I wonder how many people realize that the photo files created by their digital cameras contain hidden data tags that reveal the make and model of the camera, the exact date and time the photo was taken, and perhaps even the serial number of the camera. This info could be used to identify the person who took the photo, and therefore could be considered to be an invasion of privacy.

Virtually all modern digital cameras store this information as data tags inside the JPEG file for the photo, using a specification called EXIF. The EXIF format is expandable and customizable, giving each camera manufacturer great freedom in what data is stored and the format in which it is stored. The manufacturers rarely publish the full description of the tags they store. This makes it possible to hide (or at least obscure) the user-identifying tags, such as camera serial number.

Admittedly, the EXIF tags contain much useful information, including the various camera settings that were in effect when the photo was taken. There is even a "thumbnail" (reduced size) version of the photo, stored as an EXIF field within the JPEG file. All these tags can add several kilobytes to the size of the file.

There are several photo utility programs that can display the EXIF tags, including the free program Photo Studio from www.stuffware.co.uk. See also www.exif.org. Some of these can remove all the tags, and, less commonly, modify them. An easy way to remove all the EXIF tags is to open the JPEG file in MS Paint (which is included in Windows) then use File / Save As to save the file as a .jpg file under a different name.

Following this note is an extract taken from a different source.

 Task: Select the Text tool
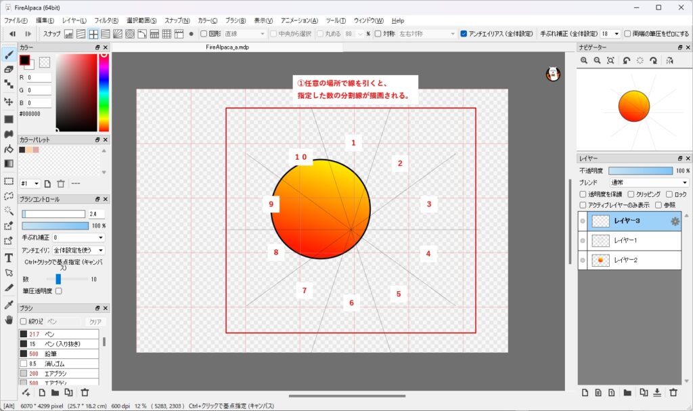click(x=9, y=257)
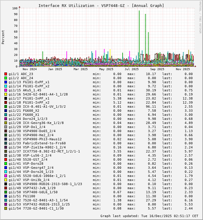This screenshot has width=203, height=220.
Task: Click the max value 96.11
Action: [151, 107]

So, if you are concerned about personal privacy, you should remove the EXIF tags (or at least edit them) from any digital photos that you make available on the Internet via web pages, email, etc.


Aug 21, 2005: Most useful computer gadget: the USB memory drive

These tiny devices plug into a USB slot on your computer and appear to your computer as a read/write hard disk drive. For example, in Windows 2000 and XP, they appear as a new drive letter in "My Computer". Capacity ranges from 128 megabytes to severa1 GB (1 GB = 1024 megabytes). For comparison, one CD holds 700 megabytes. They are inexpensive, small enough to fit in a shirt pocket, and quite rugged. I heard a story of one surviving a trip through a washing machine. Most support the USB 2.0 standard, which gives a very high data transfer speed (similar to the speed of a real hard drive). They are also automatically compatible with the USB 1.1 standard (slower but still quite fast) found on older computers. You don't have to restart your computer when you plug or unplug the USB drive. They DO work on Windows 98, but installation is more difficult since you have to provide the driver software.

They have a multitude of uses. Use them instead of a diskette drive. Use them to transfer files between machines. Use them to keep backup copies of important files (at least until you have time to copy the files to a CD).

Note: Some MP3 music players can also act like a USB memory drive.